When Mr. Paul subsequently was dealt to the other tenant of the Staples Center — a move perceived by some as a face-saving move by Mr. Stern — longtime Clippers fan Darrell Bailey was overcome.
"I literally cried, man," said Mr. Bailey, 43, known in NBA circles as "Clipper Darrell" for his support of the team, which includes attending 386 consecutive Clippers home games and driving around Los Angeles in a tricked-out "Clippermobile." "It was tears of joy. To get an elite player like Chris Paul, this is fantastic. He's a game changer."

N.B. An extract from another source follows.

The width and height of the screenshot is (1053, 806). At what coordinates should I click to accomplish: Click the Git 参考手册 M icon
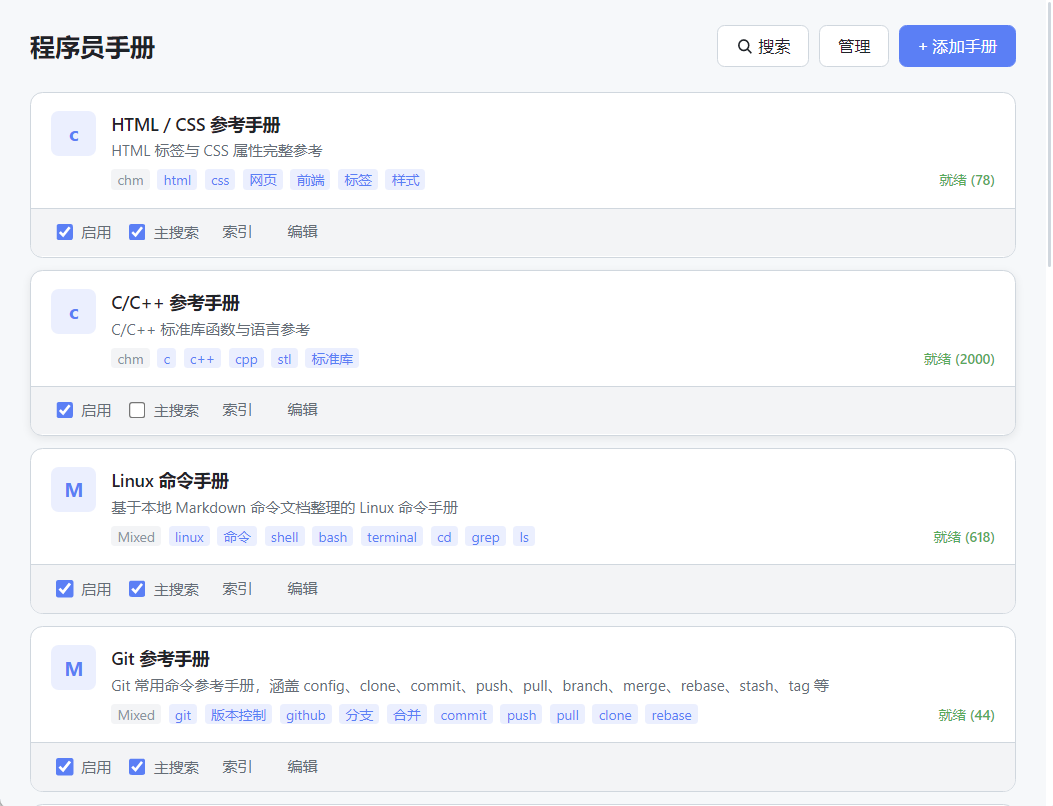pos(73,668)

The acquisition of Mr. Paul potentially sets the two squads on different paths: Though the Lakers have established stars in Mr. Bryant and Paul Gasol, the team's makeup is slow, aging and creeping closer to its expiration date than another championship.
Meanwhile, the Clippers have a young, exciting duo in Mr. Paul and Blake Griffin, a powerful, high-flying power forward who was last season's Rookie of the Year and leads the league in jaw-dropping slam dunks.
For the first time in franchise history, the Clippers reportedly have sold out all of their season ticket packages.
"For years I had two [season ticket] seats," Mr. Bailey said. "Nobody would ever want to go with me, so the last three years, I went to one seat. Now my phone is ringing off the hook. 'Hey, can you get me in for a few games?' I only have one seat. Y'all have to buy your own tickets!"
And those Hollywood celebrities long populating Lakers games? Will there be defectors? If the Clippers can consistently win games, Ms. Lane said, anything is possible.
"The Lakers won't lose old Hollywood," Ms. Lane said. "But young Hollywood, they're not diehard fans. Bruno Mars, Beyonce, Lil Wayne, they don't have a history with the teams. They just go to the hot ticket, gravitate to the coolest thing. That's why they get their hair done to sit courtside.
"Celebrities like to hang out with other celebrities. Kim Kardashian and Justin Bieber will befriend each other at a game. The Clippers are a fresh young team, and if they can get that younger generation, they could have them for years to come."
Noting that in the wake of their failed attempt to land Mr. Paul, the Lakers recently traded away forward Lamar Odom, the husband of Khloe Kardashian, Ms. Lane added: "You probably won't see the Kardashians courtside at Lakers games anymore."